Dataset entries

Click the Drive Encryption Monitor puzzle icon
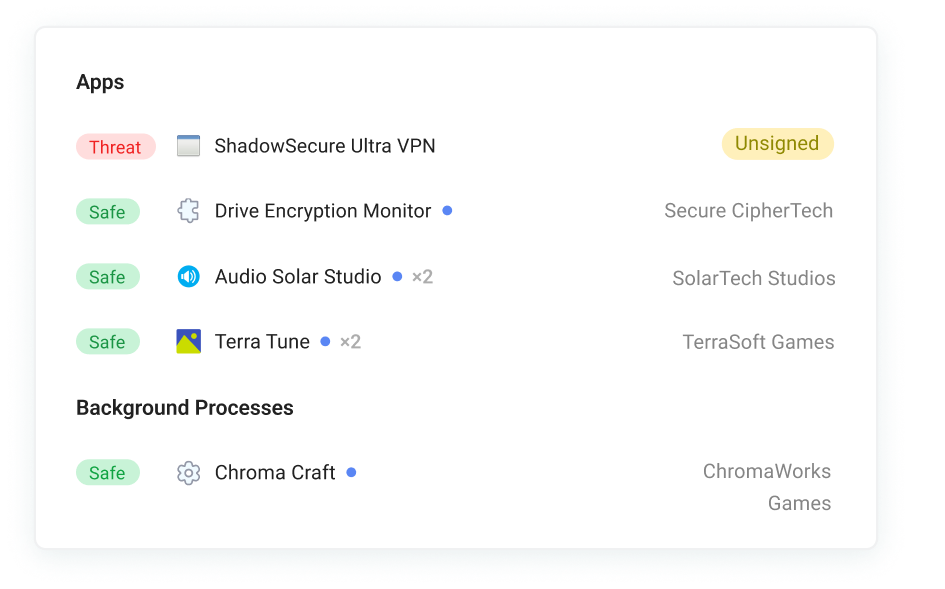 tap(187, 211)
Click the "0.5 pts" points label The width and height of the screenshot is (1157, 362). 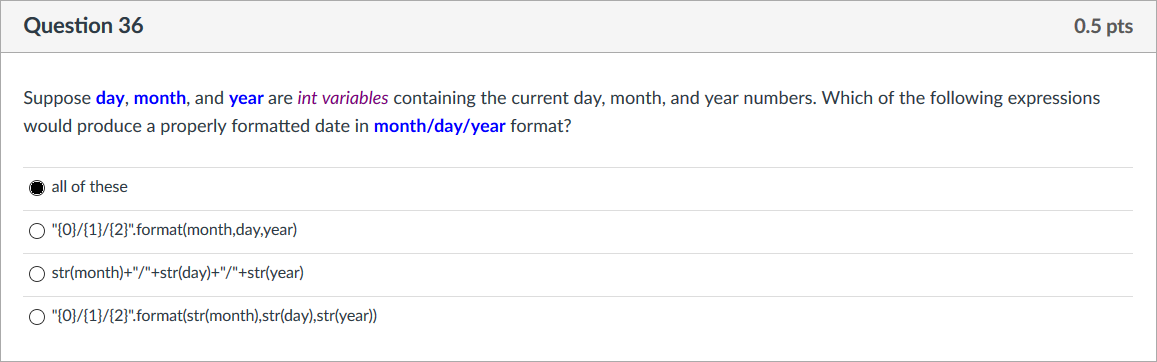pyautogui.click(x=1103, y=27)
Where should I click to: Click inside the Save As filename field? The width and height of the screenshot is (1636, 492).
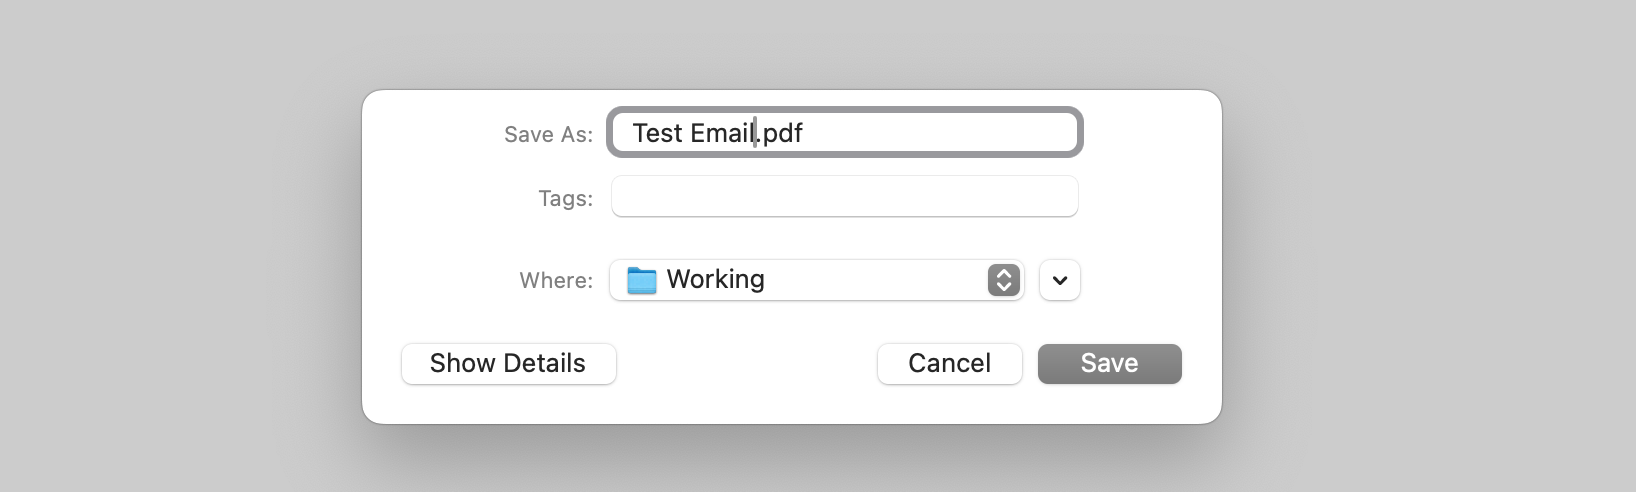click(845, 132)
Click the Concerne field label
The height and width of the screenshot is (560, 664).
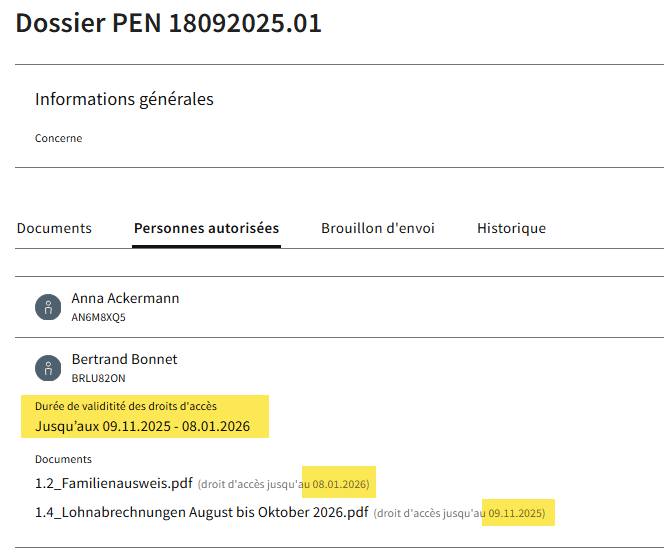click(58, 138)
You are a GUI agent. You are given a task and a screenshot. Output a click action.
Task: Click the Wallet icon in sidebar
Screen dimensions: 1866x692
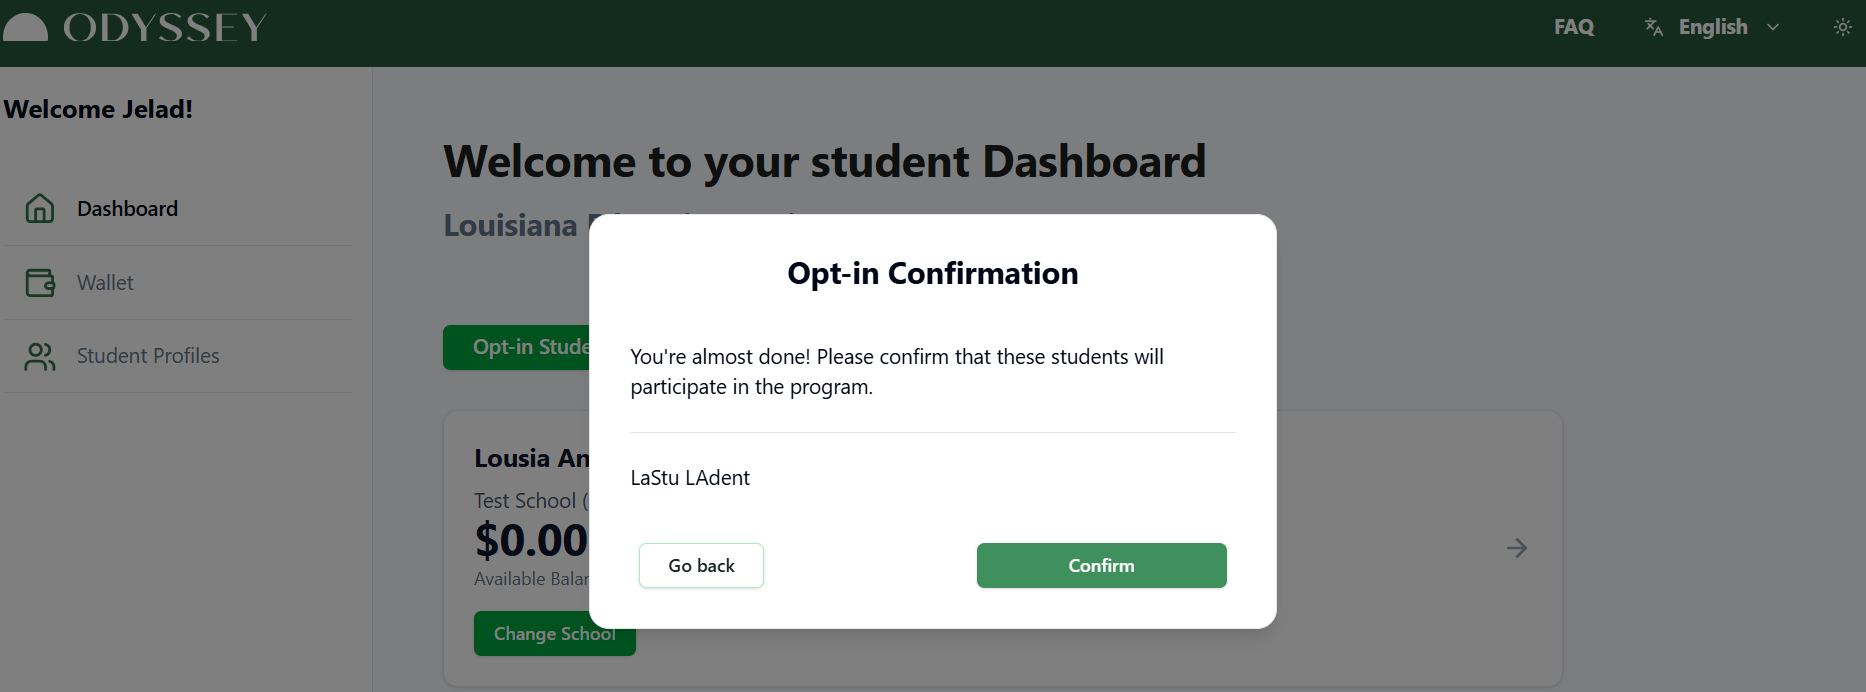pos(40,283)
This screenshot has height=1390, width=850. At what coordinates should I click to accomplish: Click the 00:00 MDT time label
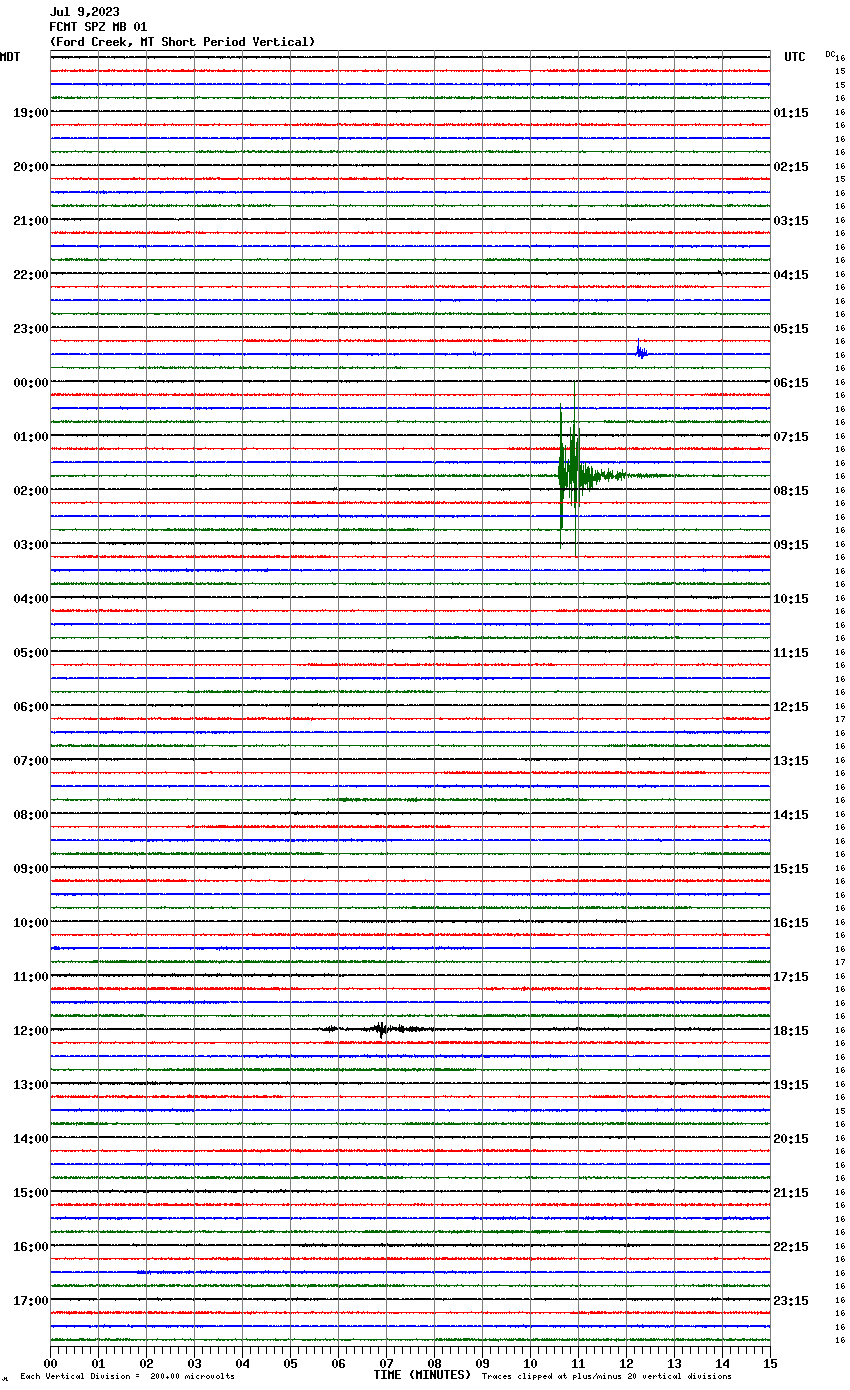[30, 383]
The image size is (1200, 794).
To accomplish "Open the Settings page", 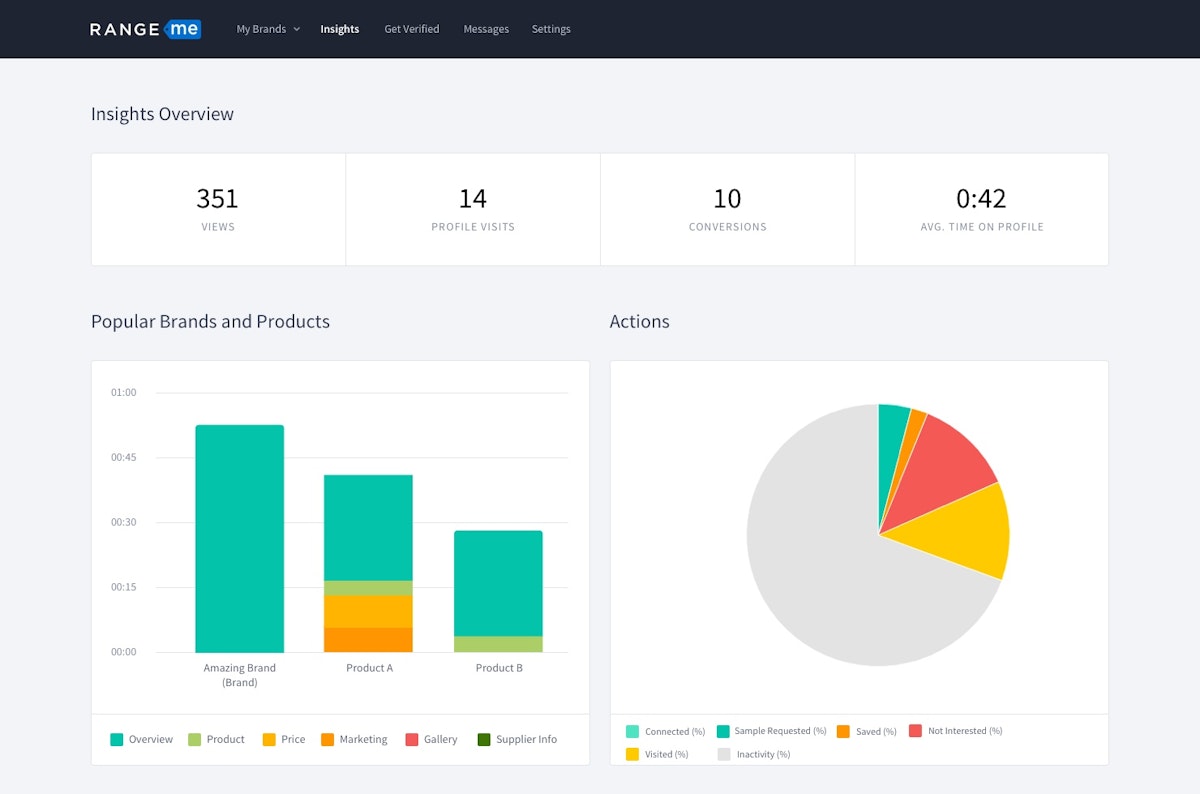I will (x=551, y=29).
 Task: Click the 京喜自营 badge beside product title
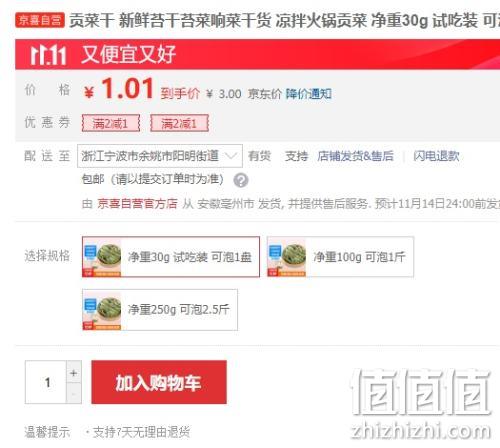[x=40, y=20]
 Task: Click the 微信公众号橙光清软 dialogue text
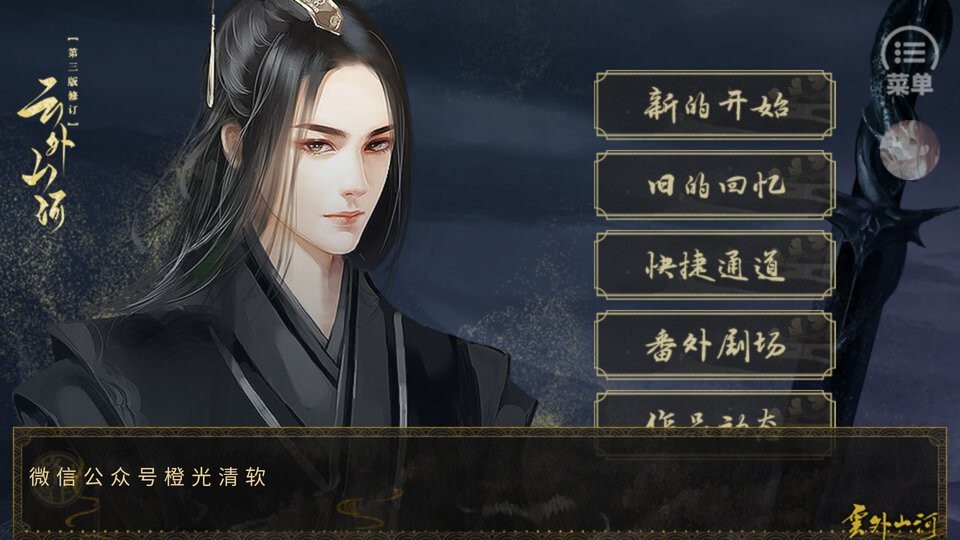click(x=148, y=478)
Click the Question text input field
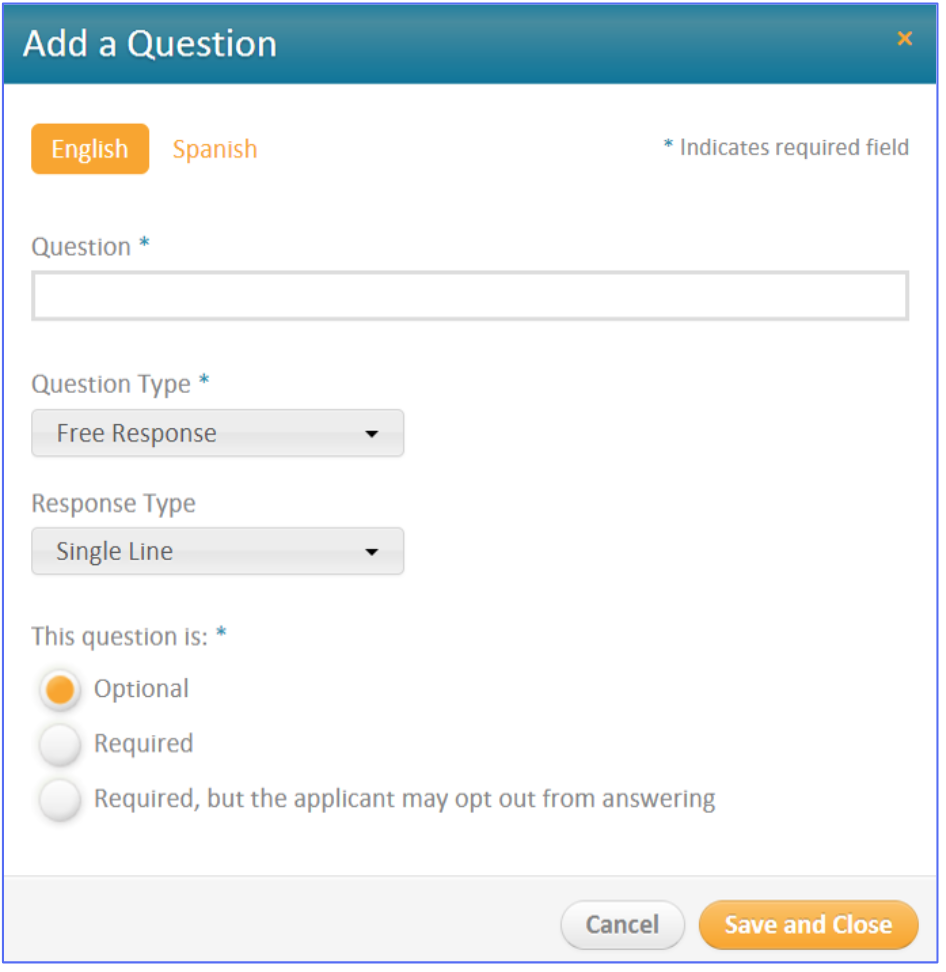946x972 pixels. [x=470, y=296]
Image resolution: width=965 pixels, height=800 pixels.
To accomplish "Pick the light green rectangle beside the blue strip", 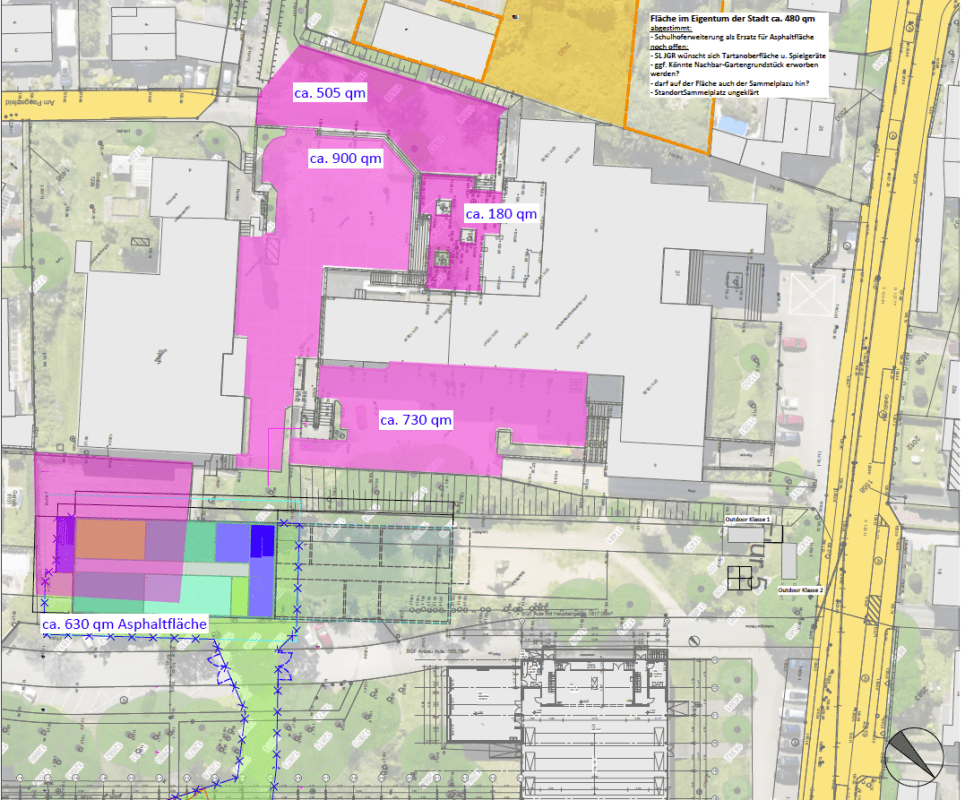I will click(x=239, y=596).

→ **Given task**
Return the lines of the material exactly, starting at the line that contains "Task: Click the 京喜自营" and ending at the line that contains "946x972 pixels. [x=470, y=296]". Leave the pictures out.

→ **Final answer**
 Task: Click the 京喜自营 badge beside product title
[x=40, y=20]
 Task: Click the 微信公众号橙光清软 dialogue text
click(x=148, y=478)
Click the Question text input field
946x972 pixels. [x=470, y=296]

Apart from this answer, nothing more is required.